Whistler Alpine Meadows run a success 

Lariviere, Legrand claim inaugural 110-kilometre wins

click to enlarge PHOTO SUBMITTED - ON THE RUN  Victoria runner Gregory Lariviere depended on his power hiking skills to help him earn the win in Whistler Alpine Meadows inaugural 110-kilometre race.
  • PHOTO submitted
  • ON THE RUN Victoria runner Gregory Lariviere depended on his power hiking skills to help him earn the win in Whistler Alpine Meadows inaugural 110-kilometre race.

Ahead of last Saturday's Whistler Alpine Meadows trail race, organizers were hit with a grizzly curveball.

The race course, part of the Coast Mountain Trail Series, was originally designed to include several alpine trails on the west side of the valley—including the Sproatt Alpine Network and Rainbow Lake and Skywalk trails—that officials closed earlier this month after two instances of human-wildlife conflict with a confirmed grizzly bear in the area.

The trail closures—coupled with cold, wet weather—created a logistical nightmare for race directors Gary Robbins and Geoff Langford, especially since this year's race marked the debut of the 110-kilometre event in addition to the annual 12K, 25K and 55K races. 

For the inaugural 110-km event, that meant opting to turn the course into an out-and-back relegated to the east side of the valley, rather than the loop they initially planned on.

Victoria-based athlete Gregory Lariviere was the fastest runner of the day to complete the 110-km distance.

"Because they kept the first 50K or so the same, I kind of knew what to expect. Knowing that it was going to be turning around and coming back, I was scared a little bit, just because I knew that big ascent back up Whistler was going to be really tough," Lariviere recalled.

"I think it did play well into my strengths—I'm pretty good at just kind of a power hike ... I quite enjoyed it actually, now looking back."

Larivier crossed the finish line in 14 hours, 56 minutes and 26 seconds (14:56:26), sneaking in just under his goal of 15 hours.

Zachary Del Greco and Scott Maguire rounded out the male podium, while local Kristian Manietta finished in sixth.

In terms of the course's difficulty and elevation gain, women's 110K champion Marieve Legrand found it "very comparable" to what the original course would have served up.

"It was incredible to see what the race directors were able to do, you could not have said that it was a last minute course change. On the day of, along the way, it was as though it had been planned for months," she said.

But in reality, racers found out about the course changes just five days before they crossed the start line.

"It was the best that could be done in those circumstances, there really was no other option," said Legrand, a North Vancouver runner and part-time Whistler resident.

"I was familiar with the course regardless, and just tried to go with the flow, stay focused and prepare myself for the unexpected: Bad weather, changes in the course, and everything else ... it still goes with the training I put in.
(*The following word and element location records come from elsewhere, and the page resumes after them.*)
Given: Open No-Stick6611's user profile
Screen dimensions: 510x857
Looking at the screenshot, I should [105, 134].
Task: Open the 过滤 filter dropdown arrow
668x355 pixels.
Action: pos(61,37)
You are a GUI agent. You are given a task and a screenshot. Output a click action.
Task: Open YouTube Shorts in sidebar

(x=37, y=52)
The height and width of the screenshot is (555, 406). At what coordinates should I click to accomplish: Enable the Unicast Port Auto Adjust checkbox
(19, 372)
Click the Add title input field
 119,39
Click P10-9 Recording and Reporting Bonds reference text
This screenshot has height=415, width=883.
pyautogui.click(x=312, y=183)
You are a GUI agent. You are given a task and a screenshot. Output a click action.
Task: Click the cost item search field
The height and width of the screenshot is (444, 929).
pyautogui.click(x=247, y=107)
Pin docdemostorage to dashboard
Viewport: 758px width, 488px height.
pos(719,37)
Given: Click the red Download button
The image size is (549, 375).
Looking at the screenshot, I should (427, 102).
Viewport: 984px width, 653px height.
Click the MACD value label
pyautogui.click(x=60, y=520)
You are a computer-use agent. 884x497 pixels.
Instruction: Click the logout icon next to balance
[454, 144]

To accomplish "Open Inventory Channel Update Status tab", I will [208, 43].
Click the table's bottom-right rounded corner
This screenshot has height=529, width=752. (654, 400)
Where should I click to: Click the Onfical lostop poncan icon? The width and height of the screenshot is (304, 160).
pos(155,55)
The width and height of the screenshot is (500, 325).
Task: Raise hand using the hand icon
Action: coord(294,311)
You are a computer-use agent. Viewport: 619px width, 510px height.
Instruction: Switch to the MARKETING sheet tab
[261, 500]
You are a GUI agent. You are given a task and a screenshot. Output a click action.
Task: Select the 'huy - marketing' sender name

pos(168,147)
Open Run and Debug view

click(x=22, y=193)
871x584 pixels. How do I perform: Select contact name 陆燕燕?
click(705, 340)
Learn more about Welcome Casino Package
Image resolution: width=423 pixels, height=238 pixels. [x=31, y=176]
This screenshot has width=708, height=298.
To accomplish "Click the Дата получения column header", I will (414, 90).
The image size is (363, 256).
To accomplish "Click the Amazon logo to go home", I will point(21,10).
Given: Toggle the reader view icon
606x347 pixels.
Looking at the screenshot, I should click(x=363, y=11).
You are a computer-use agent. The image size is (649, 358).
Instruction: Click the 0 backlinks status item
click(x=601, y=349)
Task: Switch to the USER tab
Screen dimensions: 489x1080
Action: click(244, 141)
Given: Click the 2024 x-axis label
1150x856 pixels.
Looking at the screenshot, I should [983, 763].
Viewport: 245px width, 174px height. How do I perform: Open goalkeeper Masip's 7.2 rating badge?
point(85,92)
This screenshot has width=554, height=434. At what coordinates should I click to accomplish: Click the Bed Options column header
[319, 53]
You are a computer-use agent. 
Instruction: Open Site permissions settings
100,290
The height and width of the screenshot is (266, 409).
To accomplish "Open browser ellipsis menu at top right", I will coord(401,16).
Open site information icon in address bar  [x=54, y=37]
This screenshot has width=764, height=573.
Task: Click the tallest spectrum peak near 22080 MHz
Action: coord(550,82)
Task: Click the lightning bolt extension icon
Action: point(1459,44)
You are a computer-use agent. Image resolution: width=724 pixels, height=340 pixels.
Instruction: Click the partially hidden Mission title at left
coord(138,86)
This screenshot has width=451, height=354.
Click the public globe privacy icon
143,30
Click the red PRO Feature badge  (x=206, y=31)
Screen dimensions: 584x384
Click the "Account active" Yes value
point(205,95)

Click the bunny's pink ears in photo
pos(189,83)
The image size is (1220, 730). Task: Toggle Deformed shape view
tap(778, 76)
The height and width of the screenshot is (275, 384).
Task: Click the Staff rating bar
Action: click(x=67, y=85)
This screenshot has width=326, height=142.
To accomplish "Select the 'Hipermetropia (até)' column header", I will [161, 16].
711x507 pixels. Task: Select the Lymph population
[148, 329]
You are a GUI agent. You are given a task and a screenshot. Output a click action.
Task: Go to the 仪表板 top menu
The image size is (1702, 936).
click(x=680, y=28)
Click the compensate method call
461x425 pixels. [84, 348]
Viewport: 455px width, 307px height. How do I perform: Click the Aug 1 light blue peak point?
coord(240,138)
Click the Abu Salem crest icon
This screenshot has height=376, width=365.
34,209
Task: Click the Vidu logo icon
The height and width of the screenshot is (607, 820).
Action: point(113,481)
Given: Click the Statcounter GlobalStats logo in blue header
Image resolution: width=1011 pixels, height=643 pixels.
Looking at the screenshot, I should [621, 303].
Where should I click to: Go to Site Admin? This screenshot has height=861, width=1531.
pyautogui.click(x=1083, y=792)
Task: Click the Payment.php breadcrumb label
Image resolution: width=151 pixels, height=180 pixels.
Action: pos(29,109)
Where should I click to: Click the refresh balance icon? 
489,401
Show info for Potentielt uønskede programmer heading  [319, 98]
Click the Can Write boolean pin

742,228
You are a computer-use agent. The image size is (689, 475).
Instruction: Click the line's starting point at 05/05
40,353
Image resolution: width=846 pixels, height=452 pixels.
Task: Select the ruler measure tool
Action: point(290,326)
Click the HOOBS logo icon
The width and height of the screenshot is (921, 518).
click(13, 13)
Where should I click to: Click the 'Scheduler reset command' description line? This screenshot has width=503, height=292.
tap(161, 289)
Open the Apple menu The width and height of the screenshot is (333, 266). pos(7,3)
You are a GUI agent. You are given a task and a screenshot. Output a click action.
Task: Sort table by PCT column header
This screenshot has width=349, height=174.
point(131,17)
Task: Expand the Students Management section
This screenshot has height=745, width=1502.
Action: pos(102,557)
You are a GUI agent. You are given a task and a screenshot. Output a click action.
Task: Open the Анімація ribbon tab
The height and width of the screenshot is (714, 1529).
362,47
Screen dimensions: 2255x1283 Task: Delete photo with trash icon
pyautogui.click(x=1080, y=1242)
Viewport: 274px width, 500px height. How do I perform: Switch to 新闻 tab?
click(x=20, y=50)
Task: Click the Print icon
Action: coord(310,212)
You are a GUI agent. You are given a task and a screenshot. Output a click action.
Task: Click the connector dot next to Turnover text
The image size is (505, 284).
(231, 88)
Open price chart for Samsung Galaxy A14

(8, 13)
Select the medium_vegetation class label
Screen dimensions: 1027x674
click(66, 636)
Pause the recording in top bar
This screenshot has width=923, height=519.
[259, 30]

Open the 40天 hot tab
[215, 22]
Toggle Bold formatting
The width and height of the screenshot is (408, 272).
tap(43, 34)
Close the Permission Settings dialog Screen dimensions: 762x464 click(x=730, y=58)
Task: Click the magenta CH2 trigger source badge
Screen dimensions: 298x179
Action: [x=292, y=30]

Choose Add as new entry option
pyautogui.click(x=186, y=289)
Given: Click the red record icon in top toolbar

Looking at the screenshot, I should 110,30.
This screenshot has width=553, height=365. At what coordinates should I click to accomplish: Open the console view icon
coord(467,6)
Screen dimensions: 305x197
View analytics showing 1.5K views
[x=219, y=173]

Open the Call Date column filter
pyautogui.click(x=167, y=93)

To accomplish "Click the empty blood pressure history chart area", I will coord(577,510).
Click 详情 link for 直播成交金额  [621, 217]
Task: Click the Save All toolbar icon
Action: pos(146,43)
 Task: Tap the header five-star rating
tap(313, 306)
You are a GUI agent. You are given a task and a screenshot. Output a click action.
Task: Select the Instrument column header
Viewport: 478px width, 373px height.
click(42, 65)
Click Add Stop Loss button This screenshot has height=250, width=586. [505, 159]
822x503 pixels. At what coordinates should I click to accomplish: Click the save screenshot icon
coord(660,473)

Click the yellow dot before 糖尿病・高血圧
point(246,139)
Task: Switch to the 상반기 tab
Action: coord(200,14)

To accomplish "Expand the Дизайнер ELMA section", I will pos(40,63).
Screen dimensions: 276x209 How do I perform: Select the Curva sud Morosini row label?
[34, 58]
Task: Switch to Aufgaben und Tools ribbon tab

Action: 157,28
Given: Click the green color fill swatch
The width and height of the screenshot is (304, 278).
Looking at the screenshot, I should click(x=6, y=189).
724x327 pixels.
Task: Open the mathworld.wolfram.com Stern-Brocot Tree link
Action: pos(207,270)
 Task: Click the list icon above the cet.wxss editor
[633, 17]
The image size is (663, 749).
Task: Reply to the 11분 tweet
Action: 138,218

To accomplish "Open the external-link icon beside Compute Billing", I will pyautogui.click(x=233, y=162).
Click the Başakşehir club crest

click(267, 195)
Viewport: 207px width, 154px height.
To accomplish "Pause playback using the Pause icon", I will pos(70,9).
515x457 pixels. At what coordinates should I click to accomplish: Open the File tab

The weather wasn't great, but at the same time I don't do well in the heat, so I figured this would better play to my strengths."

The strategy worked: Legrand held on to the lead for the duration of the race, before crossing the finish line in 17:57.24.

"It was nice to finish strong and know that I had done everything I could have done for me. Finishing in the lead was a bonus. It was a fantastic feeling, and great to share with family and friends along the way and at the finish line," she said.

Local runner Marián Tréger was similarly unaffected by the difficult weather that seemed to hold off for most off the 25K race.

"The weather looked really bad the night before, so everybody was a little concerned about how it was going to be ... It was a little bit wet and slippery, but other than that it was really, really nice."

Tréger was disappointed the re-routed course didn't get to hit the alpine trails he had anticipated.

"It was still a great run," said Tréger, who finished second with his time of 2:19:01, just 10 minutes behind winner Brendan Hunt.

While he may have been concerned about the weather, there were two notable competitors in the 24-kilometre men's field Tréger wasn't worried about: Daniel and Henrik Sedin.

The two former Vancouver Canucks and Art Ross Trophy winners seem to have turned to trail running to keep active in their retirement—they finished 24th and 25th, respectively.

"They're going to be strong for sure, they're pro athletes, but it's a totally different sport, hockey and running," Tréger said.

"I was like, yeah they'll probably be good but there will be different guys who will be really fast and strong runners."